Fluorescence spectroscopy is a robust method for characterizing organic matter (OM). However, proper collection and correction of spectra are necessary to provide useful data. One important correction is the inner-filter correction, which primarily accounts for the inner-filter effect by adjusting for the wavelength dependent attenuation of emitted light by the solution prior to detection by the fluorometer. The most commonly used correction is based on an assumption that light is emitted at the center of the pathlength. Thus, the inner-filter effect is more pronounced in highly absorbing samples, and has the potential to skew the fluorescence spectra. For this study, the terrestrially derived Suwannee River fulvic acid (SRFA) and microbially derived Pony Lake fulvic acid (PLFA), from the International Humic Substances Society (IHSS), were diluted to incremental absorbances at a wavelength of 254 nm from 0.05 to 1.0 at pH 4 and 7. Three dimensional fluorescence spectra were measured and modeled with the Cory and McKnight (2005) parallel factor analysis (PARAFAC) model which resolves the fluorescence spectra into 13 components, including quinone-like and protein-like components.

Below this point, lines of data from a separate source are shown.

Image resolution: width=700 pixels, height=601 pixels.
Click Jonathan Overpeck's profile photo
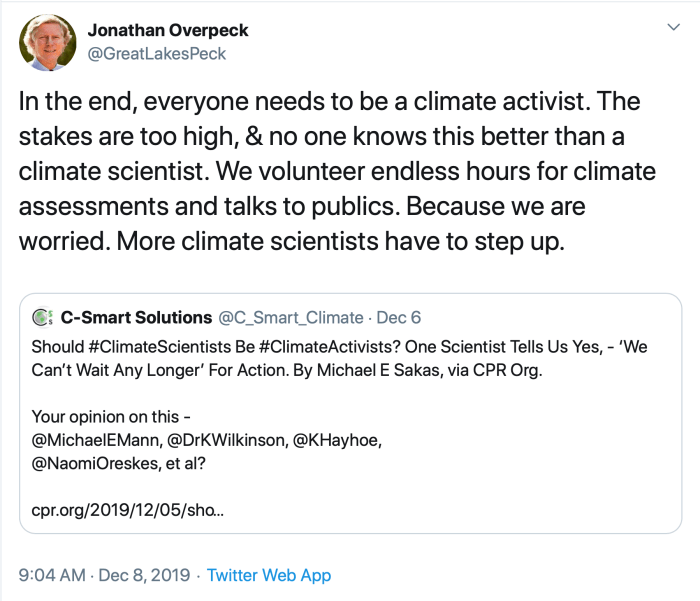pos(45,41)
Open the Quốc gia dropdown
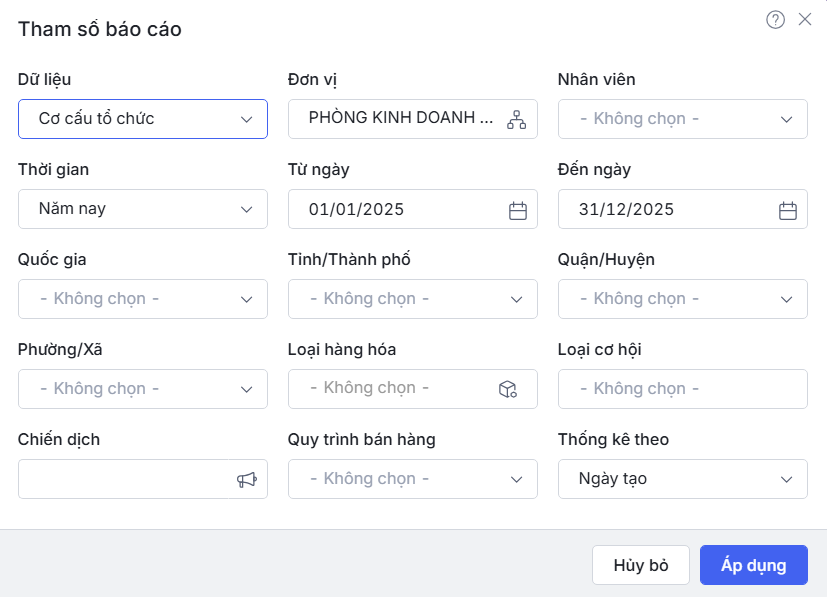 [143, 299]
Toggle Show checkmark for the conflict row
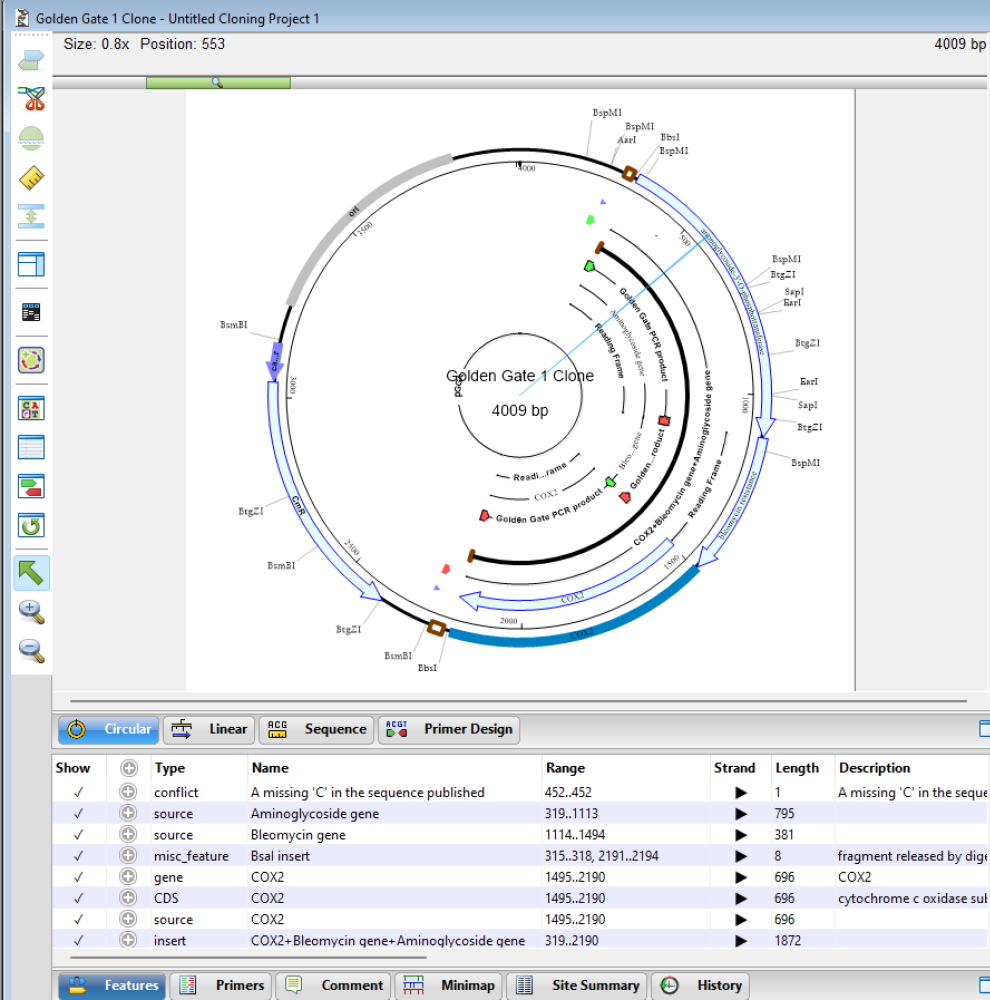This screenshot has width=990, height=1000. click(x=78, y=792)
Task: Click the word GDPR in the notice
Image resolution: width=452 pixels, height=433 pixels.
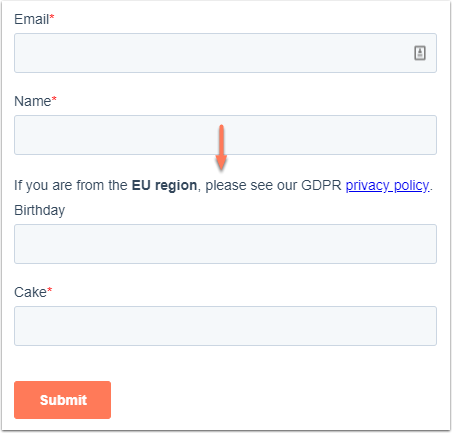Action: [x=321, y=185]
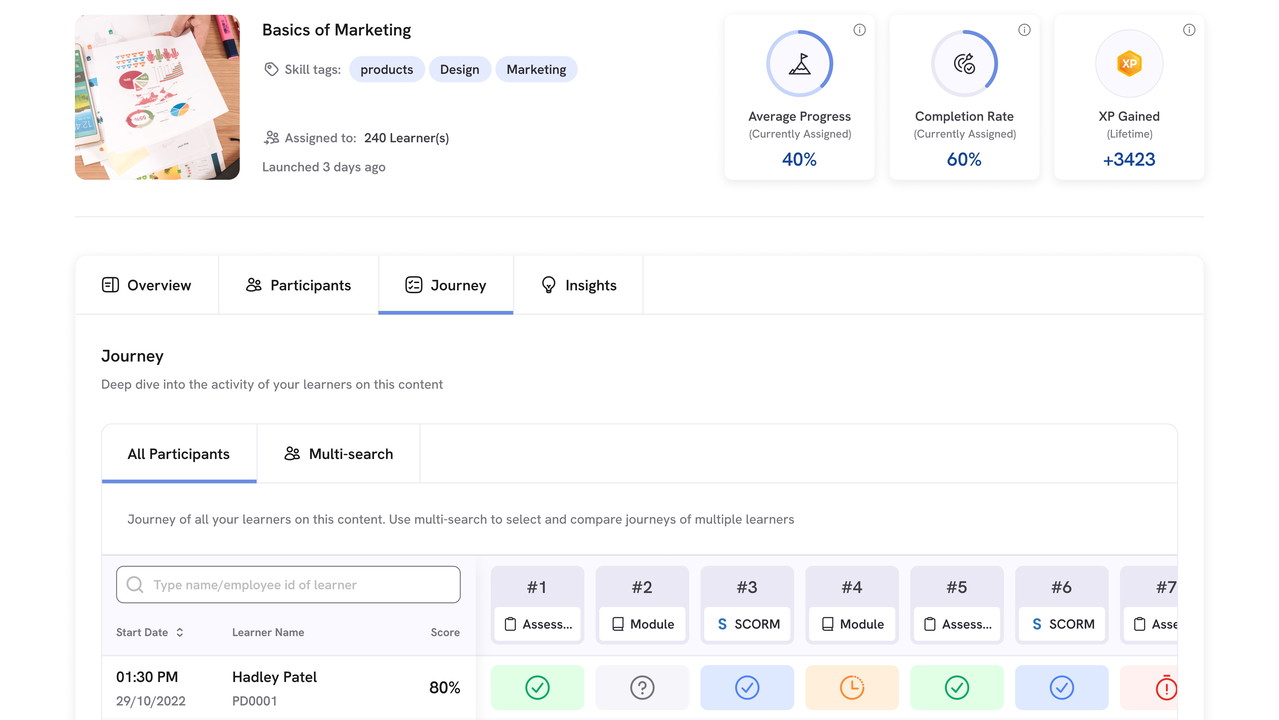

In the absence of inner-filter effects, plots of absorbance vs. loadings should be linear. Using the data from absorbance of 0.05 to 0.3, where the inner-filter affect is least pronounced, a linear regression was created and used as a baseline to predict component loadings at higher absorbance values in the absence of inner-filter effects. Results indicate that at absorbance values greater than 0.3, the commonly-used inner-filter correction is not able to remove the inner-filter effect. Therefore, in order to obtain reliable component loadings and correctly interpret the spectra, samples should be diluted to absorbance values less than 0.3 at 254 nm prior to collection of three dimensional fluorescence scans. The recommendation of a maximum absorbance of 0.3 agrees with the results of a study by Ohno (2002), which investigated several simpler fluorescence metrics. Suwannee River fulvic acid, pH 4, absorbance at 254nm vs. loading of component Q2. At the higher absorbances the component loadings are over-predicted compared to the linear regression, estimated from data with absorbance below 0.3, where the inner-filter effect is minimal.